There’s one country that’s difficult, and that’s Hungary, not only when it comes to Russia but also China. But we have focused on what’s essential. There is solidarity and that wasn’t expected. Already during Brexit, it was said that Europe would fall apart, and it wasn’t the case. And here, too, Europe hasn’t fallen apart.
The goal is peace, for the war to stop.
What’s even more important than the sanctions is the solidarity among the people. On the whole, in all countries of the European Union, it’s clear who attacked, who was attacked, and whom we should side with. It’s a war in which Russia has violated all rules of international law. And if Putin gets through with this, then the world won’t have international rule of law anymore.
How can Russia find its way back into the global multilateral order?
That must be the goal. The goal is peace, for the war to stop. And secondly, of course, Russia won’t disappear off the map. It’s by far the biggest country in the world. The people in Russia don’t have the means to have their say. When the war is over--and when those who committed crimes have been punished by an international court of law, and when stability is restored--Russia must be involved in the security structure of Europe. I cannot imagine that this can happen under Putin, but it must be possible.
Looking at Luxembourg: thousands of refugees arrived as part of the temporary protection mechanism. The word temporary is already in the name. But what strategies are needed to look at the longer term as the war continues?
The temporary protection mechanism was created for Kosovo in 2001. There was a wave of people arriving in Europe. It was reactivated by all countries of the European Union. I was in that meeting, and it wasn’t easy.
People who are on this status can get this extended by a year, then again by six months. It will be there as long as there is war. But in Luxembourg, people who work--and it’s mostly women--and are no longer reliant on the ONA [editor’s note: national welcome office] living in shelters, will be considered workers. They will lose the temporary protection status and will be treated like an employee coming to Luxembourg. I hope that many people will be able to benefit from this. Around 900 people are working and 600 are registered with [the jobs agency] Adem.

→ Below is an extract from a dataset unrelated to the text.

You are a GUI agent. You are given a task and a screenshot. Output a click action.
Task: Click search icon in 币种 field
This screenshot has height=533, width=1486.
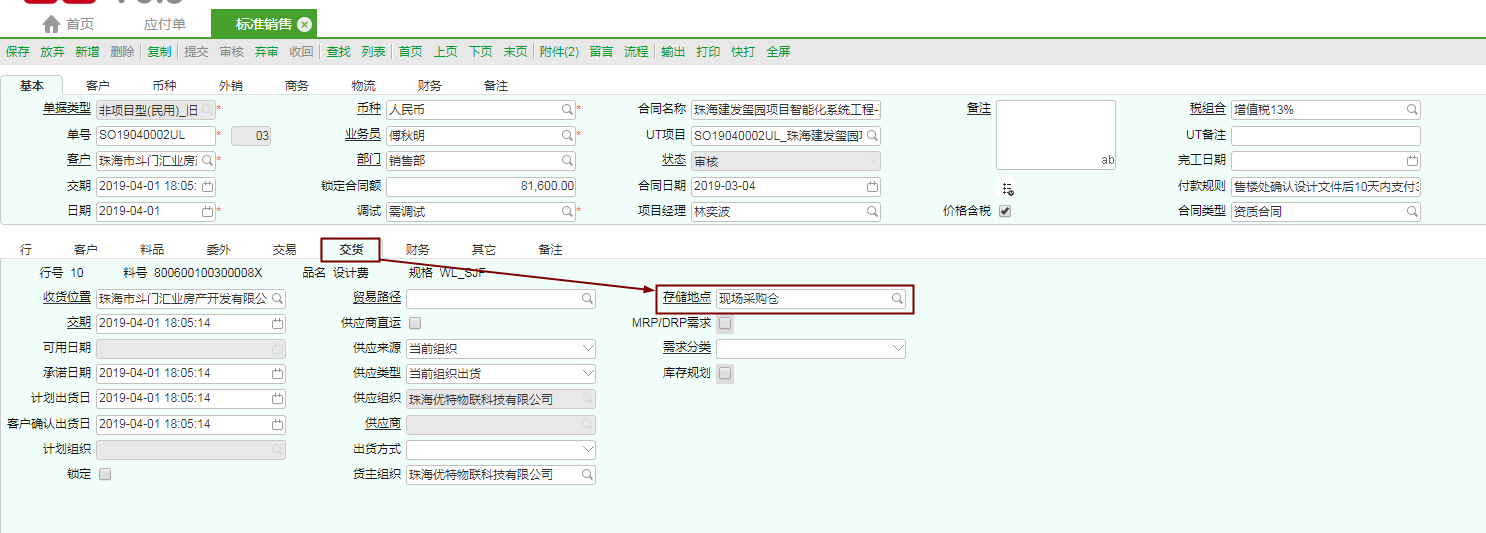click(567, 110)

The psychological pressure on these people is enormous. A woman who is here with a couple of children, who wakes up every morning wondering if her husband is still alive--you have to imagine what this means. It’s an unimaginable trial.
Do you have understanding for asylum seekers from other countries who are under a different procedure who cannot work and don’t have those rights?
We are working on a law, and I hope to get this done in the next weeks or months, that the labour market test is abolished for people applying for a temporary work permit. Everyone who is in the country for six months and has found a job, should be able to go to work without much red tape.
In a span of three months, we had 3,000 people arrive in Luxembourg. That’s never happened in our history. We didn’t think of strategy and tactics but about how we can house those people, get them food and shelter, how children will get into school. We focused on this. The ONA, together with the Red Cross and Caritas, have done a formidable job.
There are people from Eritrea, Afghanistan or Syria who have been in Luxembourg for years. We must also think of them.
But we must know that there are people from Eritrea, Afghanistan or Syria who have been in Luxembourg for years. We must also think of them. I cannot differentiate between the two groups, although I know they are two different procedures.
Do you have any hope that the solidarity shown by Europe to the refugees from Ukraine will move forward the migration pact that has been under discussion for several EU presidencies?
No. I cannot say otherwise. No. That doesn’t mean that Luxembourg won’t continue helping to do what must be done. I think for countries talking about democracy and values, it’s an opportunity to have people with us from places they had to flee and give them the chance to build a new life. It’s an opportunity also for that country.